> Task statement
Restate word for word the entries below, starting with the line with "Task: Print the weekly schedule" and continuing through the line with "Viewport: 608px width, 247px height.". Include both of those lines and no others.

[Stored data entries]
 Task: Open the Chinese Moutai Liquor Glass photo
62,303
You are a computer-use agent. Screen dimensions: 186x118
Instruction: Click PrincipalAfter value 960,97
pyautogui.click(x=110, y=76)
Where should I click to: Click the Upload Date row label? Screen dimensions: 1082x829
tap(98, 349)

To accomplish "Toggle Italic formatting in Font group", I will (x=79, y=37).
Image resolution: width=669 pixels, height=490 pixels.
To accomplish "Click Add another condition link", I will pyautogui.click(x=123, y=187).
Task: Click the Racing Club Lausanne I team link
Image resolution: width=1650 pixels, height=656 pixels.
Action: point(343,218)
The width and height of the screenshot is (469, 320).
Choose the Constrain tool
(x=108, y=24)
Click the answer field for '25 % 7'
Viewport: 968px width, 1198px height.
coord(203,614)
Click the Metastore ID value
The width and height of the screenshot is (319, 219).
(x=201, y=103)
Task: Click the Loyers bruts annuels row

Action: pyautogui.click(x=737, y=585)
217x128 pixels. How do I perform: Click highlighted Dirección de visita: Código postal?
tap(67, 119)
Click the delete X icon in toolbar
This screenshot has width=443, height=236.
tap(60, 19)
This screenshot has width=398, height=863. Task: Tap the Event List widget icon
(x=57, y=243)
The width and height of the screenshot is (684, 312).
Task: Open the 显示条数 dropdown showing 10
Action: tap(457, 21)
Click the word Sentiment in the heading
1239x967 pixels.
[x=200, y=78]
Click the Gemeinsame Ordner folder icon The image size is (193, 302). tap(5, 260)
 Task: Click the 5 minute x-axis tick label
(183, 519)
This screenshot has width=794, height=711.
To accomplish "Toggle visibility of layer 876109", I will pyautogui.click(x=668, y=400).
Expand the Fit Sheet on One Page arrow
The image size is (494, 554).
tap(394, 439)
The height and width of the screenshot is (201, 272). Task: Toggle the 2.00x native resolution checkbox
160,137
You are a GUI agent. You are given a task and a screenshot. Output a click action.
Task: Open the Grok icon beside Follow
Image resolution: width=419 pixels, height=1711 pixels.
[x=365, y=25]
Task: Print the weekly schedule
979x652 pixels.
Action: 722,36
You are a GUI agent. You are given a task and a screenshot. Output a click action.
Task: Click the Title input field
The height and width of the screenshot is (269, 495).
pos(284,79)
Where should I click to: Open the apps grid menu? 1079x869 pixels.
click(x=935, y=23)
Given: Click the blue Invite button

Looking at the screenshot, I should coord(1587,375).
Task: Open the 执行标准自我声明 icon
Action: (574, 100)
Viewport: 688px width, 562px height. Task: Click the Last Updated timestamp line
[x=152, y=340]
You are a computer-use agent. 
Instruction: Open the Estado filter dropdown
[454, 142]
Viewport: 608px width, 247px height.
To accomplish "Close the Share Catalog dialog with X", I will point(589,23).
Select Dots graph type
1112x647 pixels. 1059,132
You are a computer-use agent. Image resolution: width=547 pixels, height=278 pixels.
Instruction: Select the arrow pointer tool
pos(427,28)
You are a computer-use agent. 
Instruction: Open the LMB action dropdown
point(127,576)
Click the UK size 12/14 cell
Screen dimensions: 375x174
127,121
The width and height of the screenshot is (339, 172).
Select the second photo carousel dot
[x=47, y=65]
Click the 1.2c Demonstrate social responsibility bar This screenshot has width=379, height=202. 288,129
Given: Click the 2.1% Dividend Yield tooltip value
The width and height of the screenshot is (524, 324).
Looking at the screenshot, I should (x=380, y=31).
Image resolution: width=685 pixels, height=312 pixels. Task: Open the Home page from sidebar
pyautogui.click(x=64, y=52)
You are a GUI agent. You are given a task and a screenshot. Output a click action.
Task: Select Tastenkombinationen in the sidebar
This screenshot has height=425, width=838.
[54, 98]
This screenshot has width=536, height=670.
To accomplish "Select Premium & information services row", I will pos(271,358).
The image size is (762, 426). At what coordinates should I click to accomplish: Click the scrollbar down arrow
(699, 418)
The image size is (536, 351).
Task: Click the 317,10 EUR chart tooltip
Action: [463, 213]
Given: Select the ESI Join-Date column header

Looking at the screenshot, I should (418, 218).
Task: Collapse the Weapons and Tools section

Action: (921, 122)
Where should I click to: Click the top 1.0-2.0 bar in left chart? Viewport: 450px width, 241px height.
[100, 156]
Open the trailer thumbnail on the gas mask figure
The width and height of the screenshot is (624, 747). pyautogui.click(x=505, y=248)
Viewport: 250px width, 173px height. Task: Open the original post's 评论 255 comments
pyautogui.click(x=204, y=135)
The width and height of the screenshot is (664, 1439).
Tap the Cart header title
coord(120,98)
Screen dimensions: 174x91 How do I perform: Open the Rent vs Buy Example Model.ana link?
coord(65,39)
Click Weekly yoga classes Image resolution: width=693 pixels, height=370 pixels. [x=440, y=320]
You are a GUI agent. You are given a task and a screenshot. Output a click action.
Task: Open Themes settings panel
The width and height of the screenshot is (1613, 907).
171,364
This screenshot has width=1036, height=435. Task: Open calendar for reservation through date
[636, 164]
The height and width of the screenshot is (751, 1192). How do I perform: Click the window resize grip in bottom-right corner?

> Response
Task: Print the weekly schedule
979x652 pixels.
Action: 722,36
You are a GUI agent. You are given a task and a screenshot. Output a click action.
Task: Click the Title input field
The height and width of the screenshot is (269, 495).
pos(284,79)
Where should I click to: Open the apps grid menu? 1079x869 pixels.
click(x=935, y=23)
Given: Click the blue Invite button

Looking at the screenshot, I should coord(1587,375).
Task: Open the 执行标准自我声明 icon
Action: (574, 100)
Viewport: 688px width, 562px height. Task: Click the Last Updated timestamp line
[x=152, y=340]
You are a computer-use agent. 
Instruction: Open the Estado filter dropdown
[454, 142]
Viewport: 608px width, 247px height.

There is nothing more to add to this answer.